Whenever a line in the entries below includes the string "yellow", count that line. Report the total alone.

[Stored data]
□ □ □ □ □

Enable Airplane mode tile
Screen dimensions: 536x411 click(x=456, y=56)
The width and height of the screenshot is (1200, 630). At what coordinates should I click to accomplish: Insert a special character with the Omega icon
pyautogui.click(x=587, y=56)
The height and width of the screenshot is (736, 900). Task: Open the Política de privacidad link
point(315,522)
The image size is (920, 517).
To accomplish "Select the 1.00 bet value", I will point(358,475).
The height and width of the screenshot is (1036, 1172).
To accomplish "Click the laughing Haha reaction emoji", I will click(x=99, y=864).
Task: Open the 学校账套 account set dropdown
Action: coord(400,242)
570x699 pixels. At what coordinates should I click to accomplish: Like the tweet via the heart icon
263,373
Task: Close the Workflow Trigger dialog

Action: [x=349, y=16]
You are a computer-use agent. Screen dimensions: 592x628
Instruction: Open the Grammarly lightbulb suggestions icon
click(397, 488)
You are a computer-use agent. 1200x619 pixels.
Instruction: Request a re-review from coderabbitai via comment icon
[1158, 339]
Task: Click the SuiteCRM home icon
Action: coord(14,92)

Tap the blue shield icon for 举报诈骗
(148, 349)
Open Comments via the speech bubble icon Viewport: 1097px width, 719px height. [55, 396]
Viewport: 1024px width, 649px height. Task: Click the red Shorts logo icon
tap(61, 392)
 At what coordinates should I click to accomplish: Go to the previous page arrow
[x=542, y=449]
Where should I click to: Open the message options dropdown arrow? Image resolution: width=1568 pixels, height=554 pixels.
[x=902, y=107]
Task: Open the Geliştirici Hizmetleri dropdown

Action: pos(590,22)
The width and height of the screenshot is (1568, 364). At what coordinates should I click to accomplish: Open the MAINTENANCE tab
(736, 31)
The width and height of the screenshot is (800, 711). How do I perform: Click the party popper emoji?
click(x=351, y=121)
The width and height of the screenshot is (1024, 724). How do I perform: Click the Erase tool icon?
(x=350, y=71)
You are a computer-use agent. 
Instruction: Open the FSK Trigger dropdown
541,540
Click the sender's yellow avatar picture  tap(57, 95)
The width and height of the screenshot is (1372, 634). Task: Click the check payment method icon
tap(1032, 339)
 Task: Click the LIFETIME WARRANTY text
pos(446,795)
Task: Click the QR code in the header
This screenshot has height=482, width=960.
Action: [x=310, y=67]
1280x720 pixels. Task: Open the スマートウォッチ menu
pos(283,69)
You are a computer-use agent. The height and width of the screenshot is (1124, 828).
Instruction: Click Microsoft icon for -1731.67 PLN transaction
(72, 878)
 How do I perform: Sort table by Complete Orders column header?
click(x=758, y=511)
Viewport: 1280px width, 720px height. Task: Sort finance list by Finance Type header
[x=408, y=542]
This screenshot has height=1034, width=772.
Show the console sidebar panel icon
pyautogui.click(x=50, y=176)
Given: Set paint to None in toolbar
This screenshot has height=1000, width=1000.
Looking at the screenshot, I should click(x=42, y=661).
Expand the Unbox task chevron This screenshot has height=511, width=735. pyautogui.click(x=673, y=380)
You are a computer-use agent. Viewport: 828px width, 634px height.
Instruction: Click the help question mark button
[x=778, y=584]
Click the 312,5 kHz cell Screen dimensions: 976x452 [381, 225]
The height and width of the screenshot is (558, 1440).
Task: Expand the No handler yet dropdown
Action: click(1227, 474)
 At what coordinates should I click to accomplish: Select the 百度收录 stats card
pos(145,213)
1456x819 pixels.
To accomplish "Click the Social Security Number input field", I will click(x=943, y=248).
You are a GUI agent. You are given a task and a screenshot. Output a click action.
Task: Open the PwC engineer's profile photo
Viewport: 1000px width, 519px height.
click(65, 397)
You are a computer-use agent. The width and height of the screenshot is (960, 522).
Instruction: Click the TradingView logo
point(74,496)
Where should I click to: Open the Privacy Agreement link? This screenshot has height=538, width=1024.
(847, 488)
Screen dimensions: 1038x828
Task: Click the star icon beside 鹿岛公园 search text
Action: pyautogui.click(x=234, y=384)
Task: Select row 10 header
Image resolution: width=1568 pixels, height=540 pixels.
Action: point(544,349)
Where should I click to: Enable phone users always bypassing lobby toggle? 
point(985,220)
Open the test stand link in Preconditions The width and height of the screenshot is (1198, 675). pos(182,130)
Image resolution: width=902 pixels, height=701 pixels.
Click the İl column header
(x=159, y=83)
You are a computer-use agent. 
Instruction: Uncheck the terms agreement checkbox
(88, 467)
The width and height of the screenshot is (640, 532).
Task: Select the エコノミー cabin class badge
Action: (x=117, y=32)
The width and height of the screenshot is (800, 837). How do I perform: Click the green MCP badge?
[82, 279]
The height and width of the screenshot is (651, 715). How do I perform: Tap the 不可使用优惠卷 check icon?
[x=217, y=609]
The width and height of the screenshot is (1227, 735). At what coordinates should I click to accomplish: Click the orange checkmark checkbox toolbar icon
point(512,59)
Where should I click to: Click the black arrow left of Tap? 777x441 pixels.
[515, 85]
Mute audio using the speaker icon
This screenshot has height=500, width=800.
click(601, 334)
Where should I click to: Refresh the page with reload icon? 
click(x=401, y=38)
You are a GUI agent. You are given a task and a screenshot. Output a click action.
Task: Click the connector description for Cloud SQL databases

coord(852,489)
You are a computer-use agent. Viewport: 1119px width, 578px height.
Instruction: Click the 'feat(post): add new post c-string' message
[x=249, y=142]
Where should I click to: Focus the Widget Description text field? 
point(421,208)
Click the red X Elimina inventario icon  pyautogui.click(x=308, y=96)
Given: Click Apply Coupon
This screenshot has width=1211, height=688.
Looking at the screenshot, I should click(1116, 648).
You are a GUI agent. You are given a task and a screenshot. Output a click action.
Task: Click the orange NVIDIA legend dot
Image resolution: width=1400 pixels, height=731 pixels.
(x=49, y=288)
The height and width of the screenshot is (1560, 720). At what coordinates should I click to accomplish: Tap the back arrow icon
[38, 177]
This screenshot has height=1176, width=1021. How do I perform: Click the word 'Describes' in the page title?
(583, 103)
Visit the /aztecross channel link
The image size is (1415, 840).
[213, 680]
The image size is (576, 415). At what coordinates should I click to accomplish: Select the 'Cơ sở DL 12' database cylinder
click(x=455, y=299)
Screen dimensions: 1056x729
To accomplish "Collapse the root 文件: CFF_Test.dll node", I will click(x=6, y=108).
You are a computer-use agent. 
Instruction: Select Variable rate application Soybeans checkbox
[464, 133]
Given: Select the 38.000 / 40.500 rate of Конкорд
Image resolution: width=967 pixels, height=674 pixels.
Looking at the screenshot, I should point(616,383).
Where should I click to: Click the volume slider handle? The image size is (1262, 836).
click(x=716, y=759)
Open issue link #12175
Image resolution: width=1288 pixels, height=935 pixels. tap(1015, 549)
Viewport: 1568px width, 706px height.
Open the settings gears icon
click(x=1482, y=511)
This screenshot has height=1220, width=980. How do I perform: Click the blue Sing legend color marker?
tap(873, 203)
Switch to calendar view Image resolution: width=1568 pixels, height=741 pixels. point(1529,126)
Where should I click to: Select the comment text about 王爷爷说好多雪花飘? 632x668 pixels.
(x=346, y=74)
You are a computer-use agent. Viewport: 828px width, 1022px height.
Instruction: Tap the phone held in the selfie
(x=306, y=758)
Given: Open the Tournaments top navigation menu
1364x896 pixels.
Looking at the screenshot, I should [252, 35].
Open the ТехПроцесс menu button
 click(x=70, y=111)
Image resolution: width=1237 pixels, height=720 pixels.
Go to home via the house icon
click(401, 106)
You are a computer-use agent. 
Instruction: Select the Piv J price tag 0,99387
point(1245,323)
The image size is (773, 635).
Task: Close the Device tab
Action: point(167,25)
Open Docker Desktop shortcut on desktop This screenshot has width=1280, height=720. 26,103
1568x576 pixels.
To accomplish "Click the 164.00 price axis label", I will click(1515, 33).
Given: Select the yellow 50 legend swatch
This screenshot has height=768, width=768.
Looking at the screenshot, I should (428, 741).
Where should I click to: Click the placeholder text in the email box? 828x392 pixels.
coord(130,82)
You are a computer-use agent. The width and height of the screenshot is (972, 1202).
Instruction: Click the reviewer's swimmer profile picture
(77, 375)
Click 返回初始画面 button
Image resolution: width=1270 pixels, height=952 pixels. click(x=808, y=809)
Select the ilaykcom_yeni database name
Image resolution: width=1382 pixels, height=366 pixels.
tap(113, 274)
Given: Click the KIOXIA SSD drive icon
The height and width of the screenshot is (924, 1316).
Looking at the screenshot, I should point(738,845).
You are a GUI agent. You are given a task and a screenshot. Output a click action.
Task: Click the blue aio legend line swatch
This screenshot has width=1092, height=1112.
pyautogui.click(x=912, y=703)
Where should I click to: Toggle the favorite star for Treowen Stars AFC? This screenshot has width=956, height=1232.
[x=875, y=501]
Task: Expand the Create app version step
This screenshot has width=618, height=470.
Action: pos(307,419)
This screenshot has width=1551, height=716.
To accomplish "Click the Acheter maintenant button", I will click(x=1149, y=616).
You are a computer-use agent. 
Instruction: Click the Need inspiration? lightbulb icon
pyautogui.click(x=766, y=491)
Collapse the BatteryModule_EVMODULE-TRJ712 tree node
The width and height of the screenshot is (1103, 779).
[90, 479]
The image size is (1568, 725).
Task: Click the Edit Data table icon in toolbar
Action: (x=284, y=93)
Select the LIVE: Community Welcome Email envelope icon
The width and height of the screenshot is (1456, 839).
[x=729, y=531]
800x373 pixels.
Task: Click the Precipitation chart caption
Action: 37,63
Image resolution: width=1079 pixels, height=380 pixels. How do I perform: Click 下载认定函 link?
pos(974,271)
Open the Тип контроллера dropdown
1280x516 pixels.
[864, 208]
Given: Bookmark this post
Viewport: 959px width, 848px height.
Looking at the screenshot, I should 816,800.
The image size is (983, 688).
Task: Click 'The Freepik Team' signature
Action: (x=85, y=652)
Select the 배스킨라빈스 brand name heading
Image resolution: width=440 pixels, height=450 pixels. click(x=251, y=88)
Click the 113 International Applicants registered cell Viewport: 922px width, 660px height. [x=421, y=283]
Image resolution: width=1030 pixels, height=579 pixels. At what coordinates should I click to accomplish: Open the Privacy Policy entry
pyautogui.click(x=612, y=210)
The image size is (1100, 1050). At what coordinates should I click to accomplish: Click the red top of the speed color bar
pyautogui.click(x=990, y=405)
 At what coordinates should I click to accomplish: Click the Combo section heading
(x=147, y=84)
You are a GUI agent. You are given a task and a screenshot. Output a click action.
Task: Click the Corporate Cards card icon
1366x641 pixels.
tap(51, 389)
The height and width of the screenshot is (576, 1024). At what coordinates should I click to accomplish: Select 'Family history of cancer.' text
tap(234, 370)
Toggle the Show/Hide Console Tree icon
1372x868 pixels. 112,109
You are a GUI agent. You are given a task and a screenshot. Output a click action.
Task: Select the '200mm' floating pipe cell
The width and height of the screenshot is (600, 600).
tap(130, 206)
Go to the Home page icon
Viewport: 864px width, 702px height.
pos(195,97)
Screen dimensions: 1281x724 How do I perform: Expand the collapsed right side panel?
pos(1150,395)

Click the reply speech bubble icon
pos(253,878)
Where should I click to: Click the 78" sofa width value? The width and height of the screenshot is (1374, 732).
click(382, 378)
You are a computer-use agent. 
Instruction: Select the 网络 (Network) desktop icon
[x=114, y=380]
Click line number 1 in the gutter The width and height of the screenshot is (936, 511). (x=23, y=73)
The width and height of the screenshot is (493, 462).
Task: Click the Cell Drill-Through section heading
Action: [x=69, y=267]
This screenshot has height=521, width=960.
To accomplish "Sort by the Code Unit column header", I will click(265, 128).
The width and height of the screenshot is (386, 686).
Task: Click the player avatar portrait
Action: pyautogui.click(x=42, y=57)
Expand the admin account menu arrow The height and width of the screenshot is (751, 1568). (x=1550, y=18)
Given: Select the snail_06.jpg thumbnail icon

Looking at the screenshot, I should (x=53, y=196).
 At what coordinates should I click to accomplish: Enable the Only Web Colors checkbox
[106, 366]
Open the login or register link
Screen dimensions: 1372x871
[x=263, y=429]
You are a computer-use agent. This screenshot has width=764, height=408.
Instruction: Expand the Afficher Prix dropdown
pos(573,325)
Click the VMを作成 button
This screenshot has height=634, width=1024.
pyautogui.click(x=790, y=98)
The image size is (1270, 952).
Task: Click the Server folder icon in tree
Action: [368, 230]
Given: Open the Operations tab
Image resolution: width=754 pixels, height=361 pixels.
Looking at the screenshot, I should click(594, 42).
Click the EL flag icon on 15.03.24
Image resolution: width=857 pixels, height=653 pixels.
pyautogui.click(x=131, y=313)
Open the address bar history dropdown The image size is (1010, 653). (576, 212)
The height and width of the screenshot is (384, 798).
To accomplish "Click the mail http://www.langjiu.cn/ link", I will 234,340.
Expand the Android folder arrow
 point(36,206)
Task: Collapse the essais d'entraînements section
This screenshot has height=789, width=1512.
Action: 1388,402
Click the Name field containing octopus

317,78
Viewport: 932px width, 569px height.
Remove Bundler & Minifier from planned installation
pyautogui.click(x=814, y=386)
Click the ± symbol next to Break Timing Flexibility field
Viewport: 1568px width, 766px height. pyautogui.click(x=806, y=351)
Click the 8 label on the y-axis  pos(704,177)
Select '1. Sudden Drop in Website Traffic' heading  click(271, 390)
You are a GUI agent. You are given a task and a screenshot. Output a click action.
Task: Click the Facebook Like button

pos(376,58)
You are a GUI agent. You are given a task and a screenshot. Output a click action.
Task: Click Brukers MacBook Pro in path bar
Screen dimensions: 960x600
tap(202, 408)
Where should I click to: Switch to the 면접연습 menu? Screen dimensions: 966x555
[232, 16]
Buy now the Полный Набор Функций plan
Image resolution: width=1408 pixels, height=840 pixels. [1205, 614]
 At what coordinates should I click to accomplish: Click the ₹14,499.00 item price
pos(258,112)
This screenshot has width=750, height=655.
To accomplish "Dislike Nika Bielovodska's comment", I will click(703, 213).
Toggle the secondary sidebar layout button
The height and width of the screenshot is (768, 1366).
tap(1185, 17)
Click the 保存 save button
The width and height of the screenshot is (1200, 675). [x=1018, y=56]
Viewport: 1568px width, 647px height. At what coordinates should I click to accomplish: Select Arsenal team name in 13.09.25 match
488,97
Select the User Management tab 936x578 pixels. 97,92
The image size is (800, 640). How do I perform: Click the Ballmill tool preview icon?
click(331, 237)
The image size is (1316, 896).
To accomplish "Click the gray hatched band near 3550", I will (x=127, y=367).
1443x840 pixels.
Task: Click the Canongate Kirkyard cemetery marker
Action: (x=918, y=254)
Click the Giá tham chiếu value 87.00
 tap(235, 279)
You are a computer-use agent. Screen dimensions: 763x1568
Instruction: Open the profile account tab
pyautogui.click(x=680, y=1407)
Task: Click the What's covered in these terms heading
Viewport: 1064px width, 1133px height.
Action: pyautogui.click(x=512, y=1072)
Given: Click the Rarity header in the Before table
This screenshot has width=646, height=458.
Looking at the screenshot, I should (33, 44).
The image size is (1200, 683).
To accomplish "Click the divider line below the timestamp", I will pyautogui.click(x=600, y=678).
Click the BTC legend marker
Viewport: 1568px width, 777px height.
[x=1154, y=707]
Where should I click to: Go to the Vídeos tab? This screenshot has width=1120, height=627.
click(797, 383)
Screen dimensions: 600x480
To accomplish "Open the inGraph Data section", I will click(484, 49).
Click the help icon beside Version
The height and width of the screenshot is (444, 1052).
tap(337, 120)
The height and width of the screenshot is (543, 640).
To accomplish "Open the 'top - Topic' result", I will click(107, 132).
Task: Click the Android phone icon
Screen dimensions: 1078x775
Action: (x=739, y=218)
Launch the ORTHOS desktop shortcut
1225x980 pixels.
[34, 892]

□ □ □ □ □

■ **SOLUTION TO THE PROBLEM**:
2